At current interest rate levels many investors are beginning to question this dynamic. The new question then becomes: what happens to stocks when bonds lose money for investors? Investors don’t usually think about the relationship this way, but it can also makes sense to understand if stocks diversify bonds when things go wrong in fixed income land.
Using data on the S&P 500 and 10 Year U.S. Treasuries from 1928-2015, I looked back at every calendar year that bonds showed an annual loss along with the corresponding stock market performance. Here are those results:
Over 88 years there were 16 annual losses in bonds. In just 3 of those years stocks were also down. So more than 80% of the time when bonds have shown a loss stocks have been up. And on average stocks have provided a nice spread over bonds when they have fallen.
You can also see that the average annual loss from bonds has been relatively tiny. A bad year in bonds can be a bad day or week in stocks.

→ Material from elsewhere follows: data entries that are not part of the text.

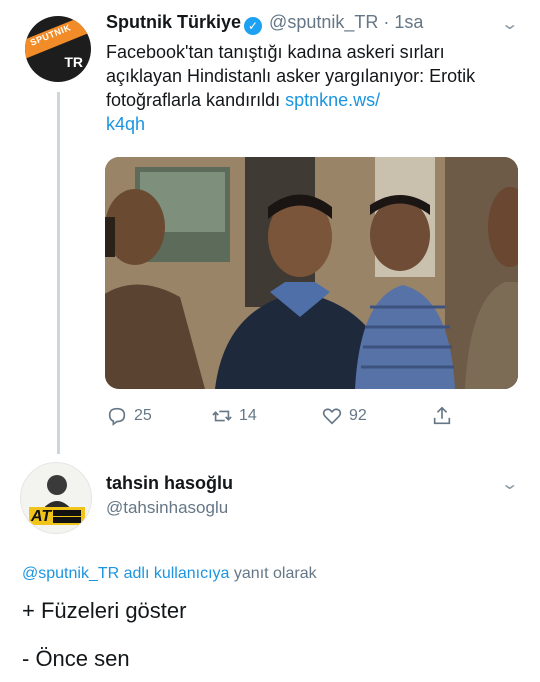  What do you see at coordinates (264, 24) in the screenshot?
I see `tweet-header: Sputnik Türkiye ✓ @sputnik_TR · 1sa` at bounding box center [264, 24].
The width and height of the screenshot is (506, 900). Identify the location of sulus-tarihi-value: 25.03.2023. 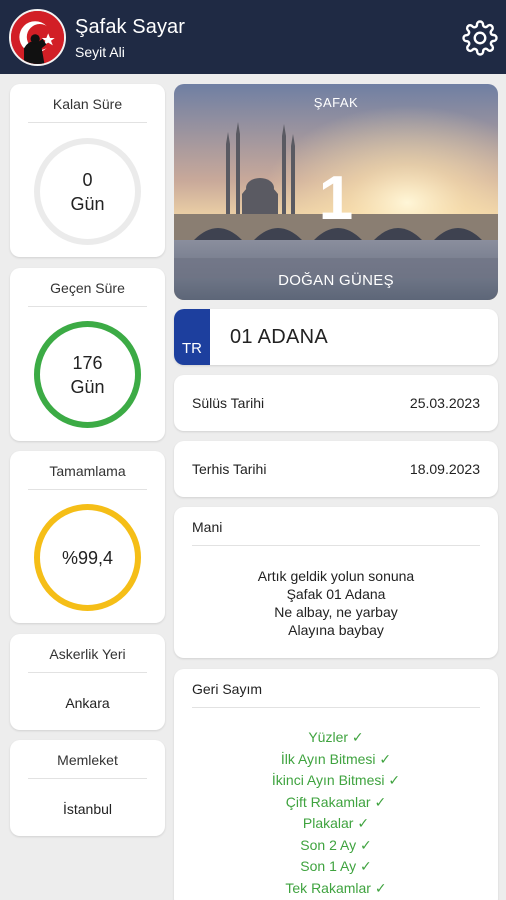
(444, 403).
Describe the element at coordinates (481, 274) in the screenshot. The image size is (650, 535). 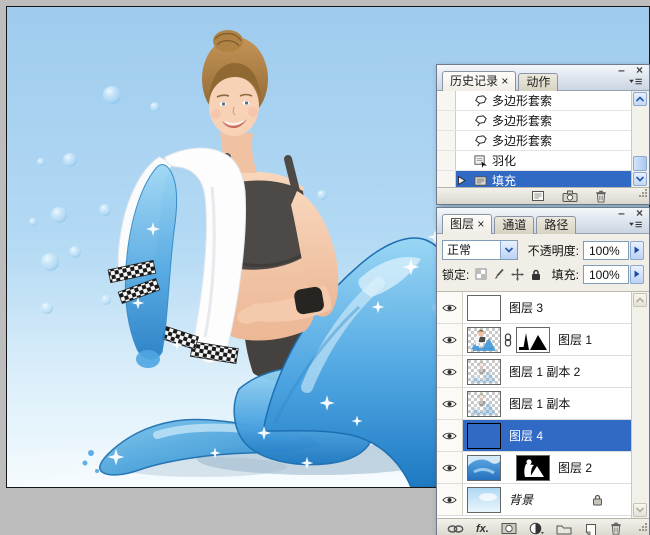
I see `lock-transparency-button` at that location.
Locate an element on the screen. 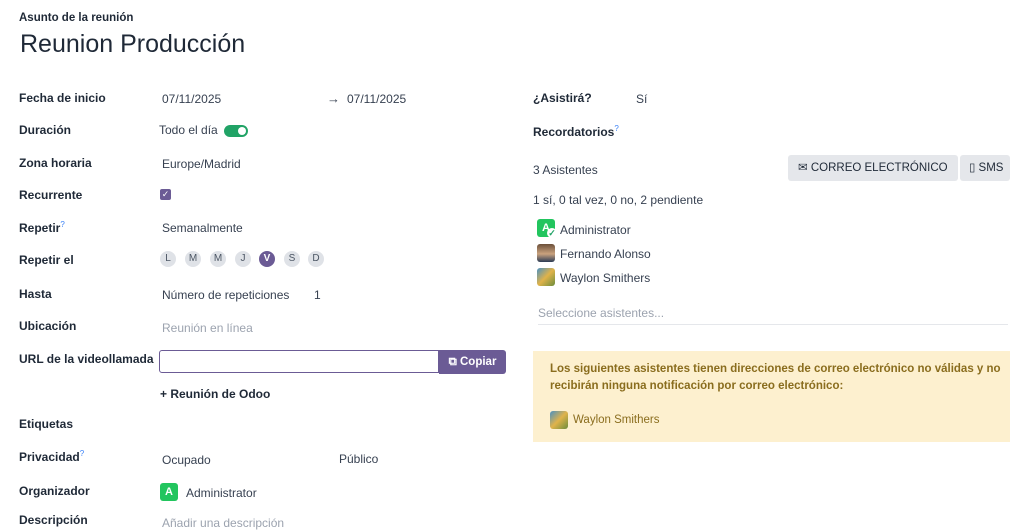 Image resolution: width=1010 pixels, height=530 pixels. until-select: Número de repeticiones is located at coordinates (226, 295).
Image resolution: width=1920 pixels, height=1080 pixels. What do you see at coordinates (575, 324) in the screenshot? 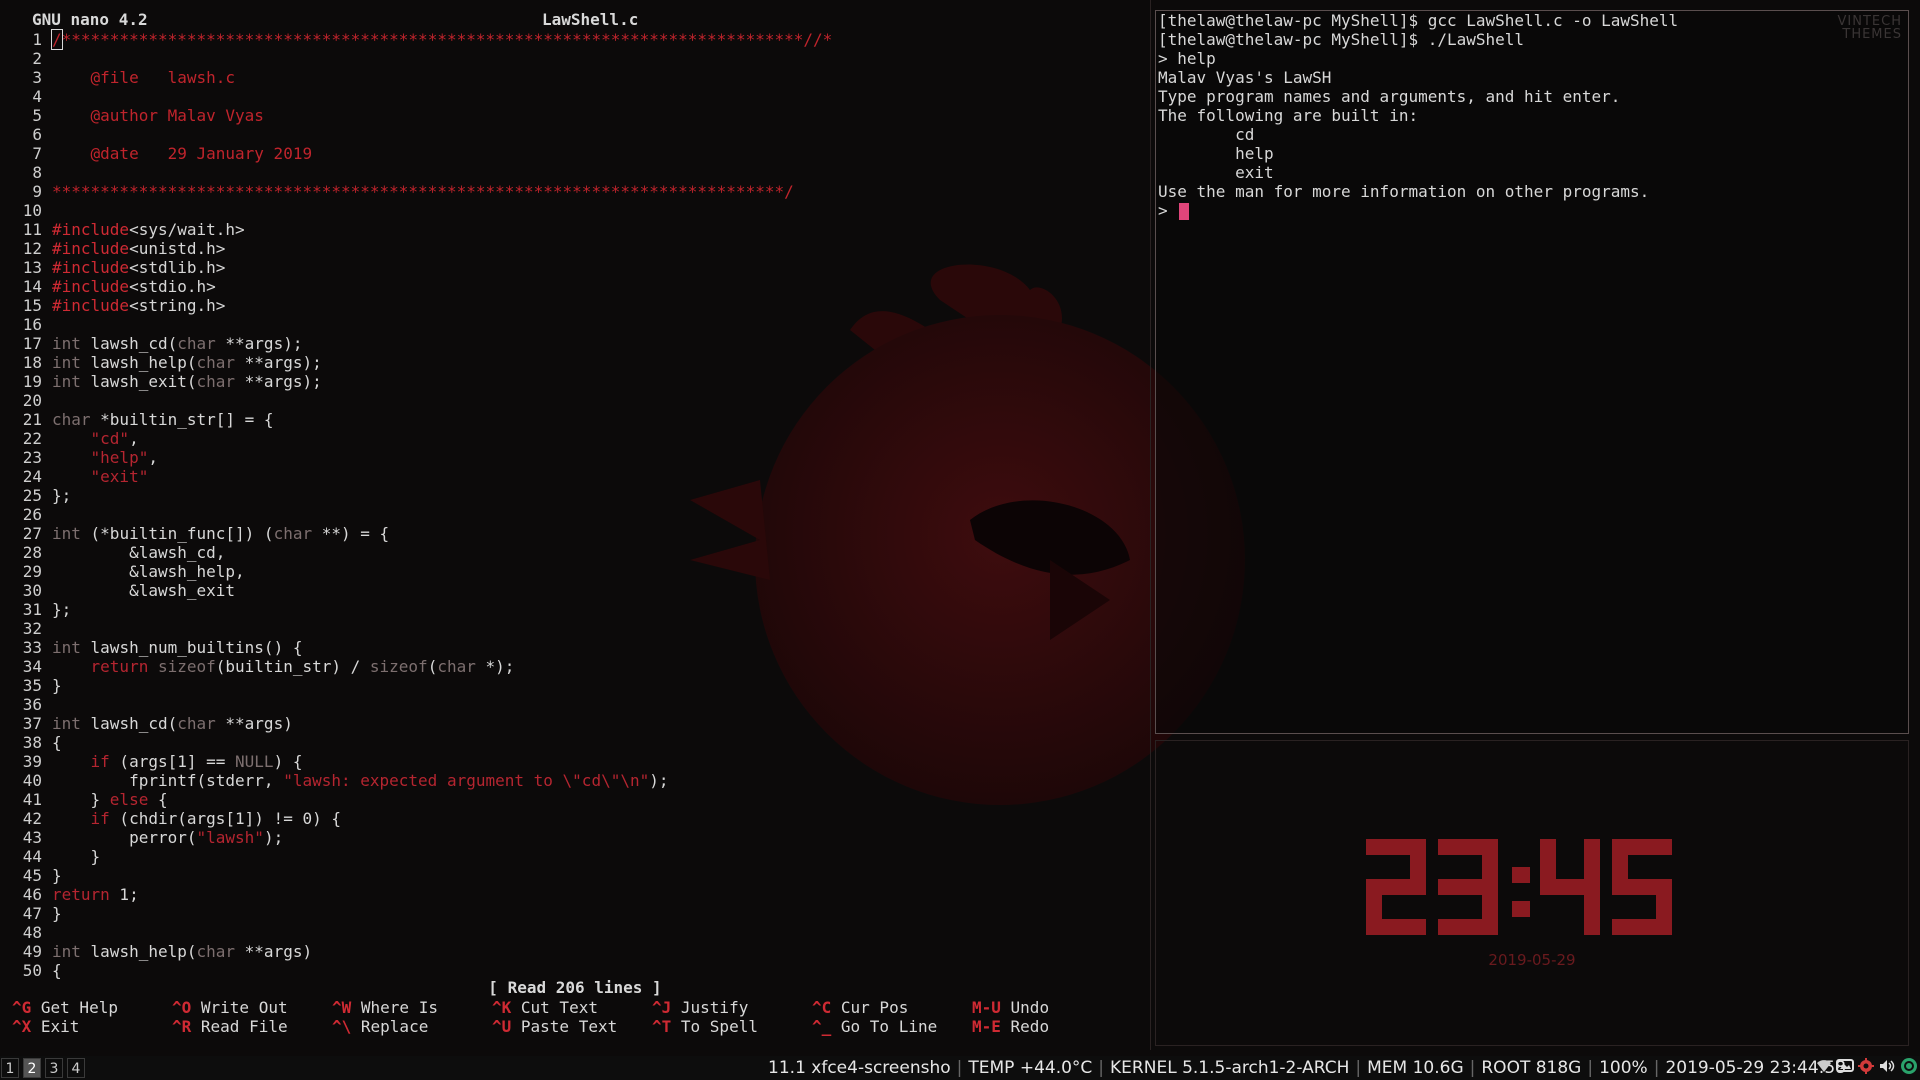
I see `code-line: 16` at bounding box center [575, 324].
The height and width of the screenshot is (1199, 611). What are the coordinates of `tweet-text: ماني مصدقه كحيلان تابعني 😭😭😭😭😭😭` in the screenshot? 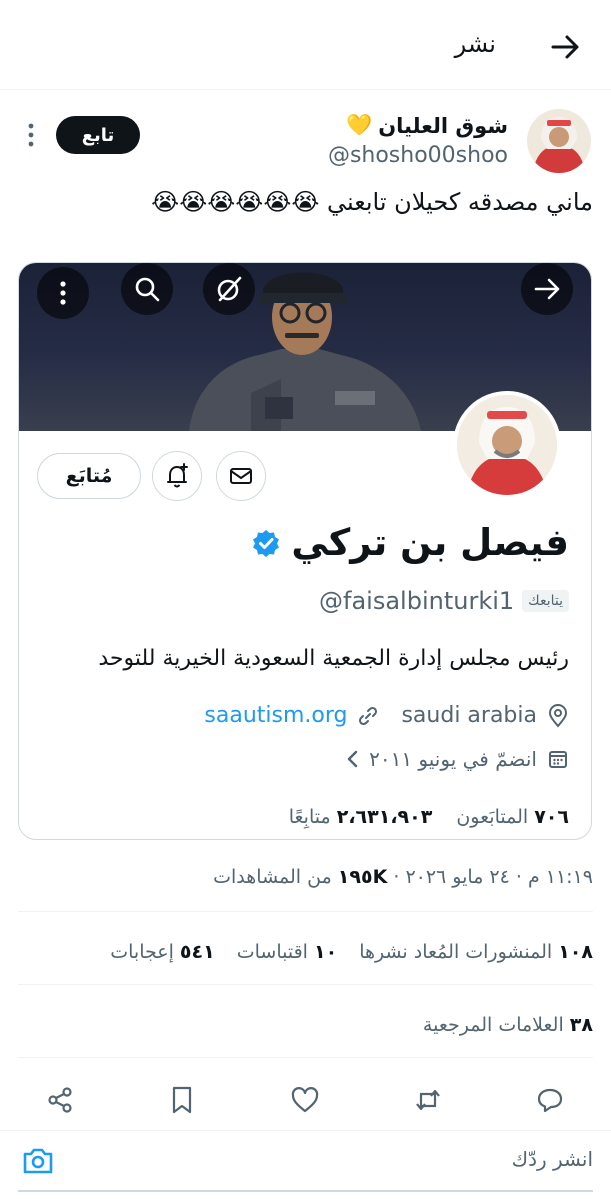 It's located at (372, 202).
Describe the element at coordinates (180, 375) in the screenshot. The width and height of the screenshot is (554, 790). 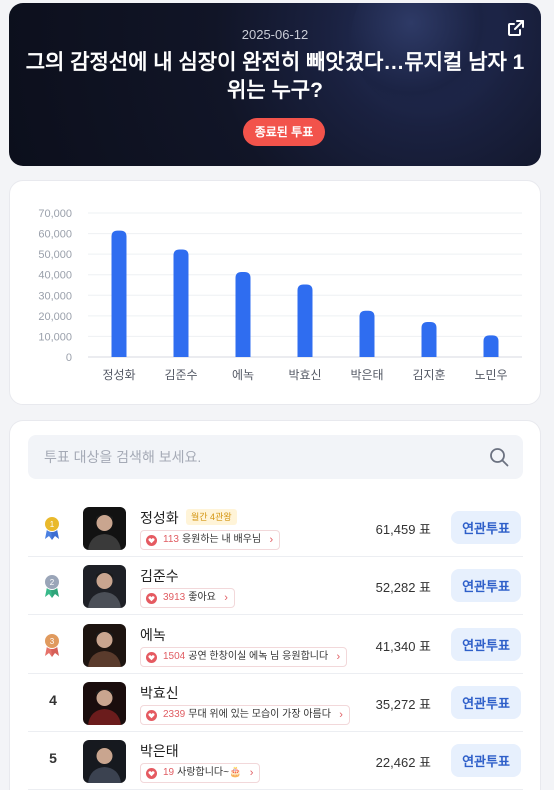
I see `x-tick-label: 김준수` at that location.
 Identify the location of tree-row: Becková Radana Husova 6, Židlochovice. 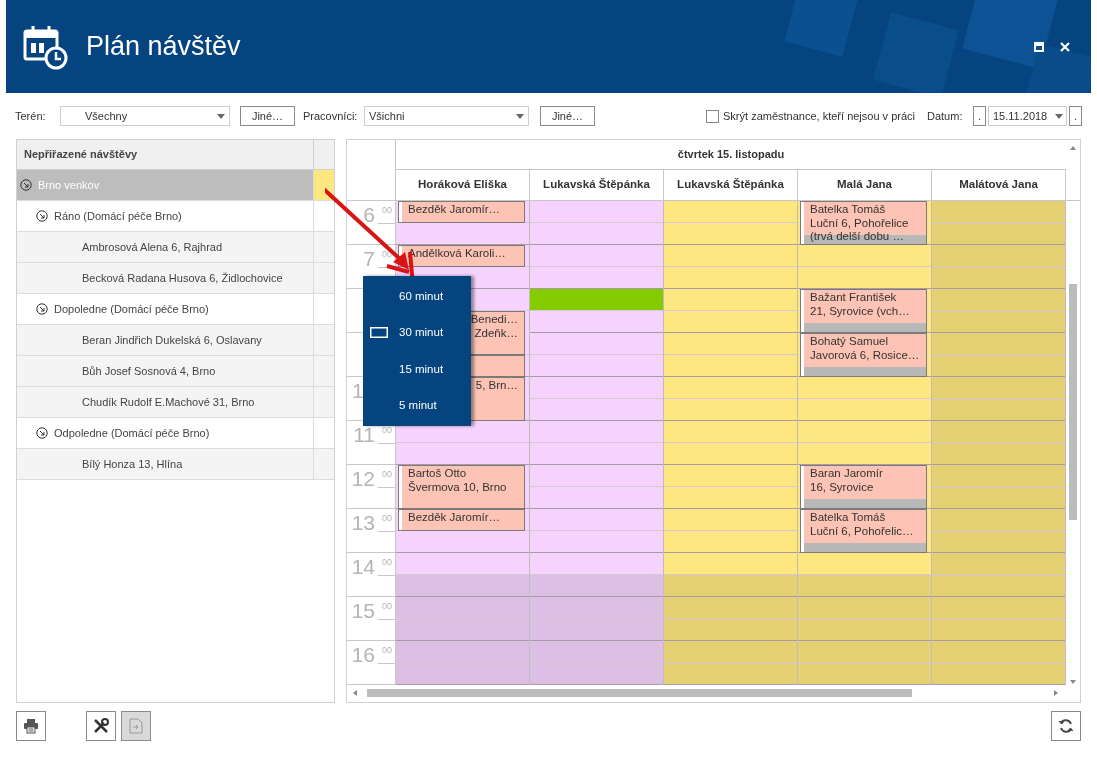
(165, 278).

What this tells us is that interest rate risk has not been the biggest risk to owning bonds in the past. The biggest risk has been inflation eroding your purchasing power.
So I also took a look at real returns on both stocks and bonds over this same time frame to see how many losses there were after accounting for inflation:
After inflation bonds have actually lost money 37 out of 88 years or roughly 40% of the time. In those 37 years stocks were down 12 times. That means real stock returns were positive almost 70% of the time when real bond returns were negative.
These are just annual returns so I think it can also make sense to see what happens over an entire bond bear market cycle. However, the sample size for this is quite small considering bonds have basically been in an unrelenting bond bull market since the early 1980s.
But from 1950-1981 bonds did in fact experience a brutal bear market. Again, this was because of inflation and not just rising rates. Nominally 10 Year Treasuries were up almost 3% per year, but real returns were down almost 1% per year, a loss in purchasing power of more than 40% in total. In that same period stocks were up over 500% after accounting for inflation.
Based on these numbers it does appear that stocks have diversified bond risk in the past. Many investors are concerned that stocks and bonds in the U.S. are both priced too high at the moment and that each could experience difficult times ahead. For that to happen over an extended period of time my guess is that we would need to see higher than expected inflation kick in.